§ **TASK ITEM**: All that is wanted is an exact copy of the lines below, starting at the one that contains "Instruction: Copy the" and running to the end.
::: EXERCISE DATA :::
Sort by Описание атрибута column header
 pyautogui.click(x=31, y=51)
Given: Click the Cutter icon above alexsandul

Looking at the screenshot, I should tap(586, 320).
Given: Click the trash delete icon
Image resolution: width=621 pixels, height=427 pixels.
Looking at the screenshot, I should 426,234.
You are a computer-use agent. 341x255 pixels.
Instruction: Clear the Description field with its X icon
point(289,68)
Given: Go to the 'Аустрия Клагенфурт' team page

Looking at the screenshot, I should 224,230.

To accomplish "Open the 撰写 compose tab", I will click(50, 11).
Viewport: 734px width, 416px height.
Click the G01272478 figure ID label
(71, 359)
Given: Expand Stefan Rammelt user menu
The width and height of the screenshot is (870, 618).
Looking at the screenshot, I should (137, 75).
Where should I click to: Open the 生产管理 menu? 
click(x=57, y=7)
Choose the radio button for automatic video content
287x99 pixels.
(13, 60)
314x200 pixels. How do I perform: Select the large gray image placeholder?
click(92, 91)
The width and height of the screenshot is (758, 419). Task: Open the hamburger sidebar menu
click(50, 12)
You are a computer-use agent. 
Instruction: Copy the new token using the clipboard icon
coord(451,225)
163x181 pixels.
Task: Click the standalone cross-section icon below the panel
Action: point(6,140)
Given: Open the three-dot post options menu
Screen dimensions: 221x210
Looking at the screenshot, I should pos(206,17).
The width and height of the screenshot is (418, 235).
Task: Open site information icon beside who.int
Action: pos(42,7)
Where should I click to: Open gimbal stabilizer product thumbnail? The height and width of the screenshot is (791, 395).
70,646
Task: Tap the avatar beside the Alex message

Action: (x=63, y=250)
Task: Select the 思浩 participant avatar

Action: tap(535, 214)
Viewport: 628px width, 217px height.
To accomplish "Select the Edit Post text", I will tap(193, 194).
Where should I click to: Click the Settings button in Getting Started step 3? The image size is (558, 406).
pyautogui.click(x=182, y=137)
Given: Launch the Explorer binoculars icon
:::
§ **RESULT FOR THIS EXERCISE**:
Instruction: Copy the new token using the clipboard icon
coord(451,225)
163x181 pixels.
Task: Click the standalone cross-section icon below the panel
Action: point(6,140)
Given: Open the three-dot post options menu
Screen dimensions: 221x210
Looking at the screenshot, I should pos(206,17).
The width and height of the screenshot is (418, 235).
Task: Open site information icon beside who.int
Action: pos(42,7)
Where should I click to: Open gimbal stabilizer product thumbnail? The height and width of the screenshot is (791, 395).
70,646
Task: Tap the avatar beside the Alex message

Action: (x=63, y=250)
Task: Select the 思浩 participant avatar

Action: tap(535, 214)
Viewport: 628px width, 217px height.
To accomplish "Select the Edit Post text", I will tap(193, 194).
Where should I click to: Click the Settings button in Getting Started step 3? The image size is (558, 406).
pyautogui.click(x=182, y=137)
Given: Launch the Explorer binoculars icon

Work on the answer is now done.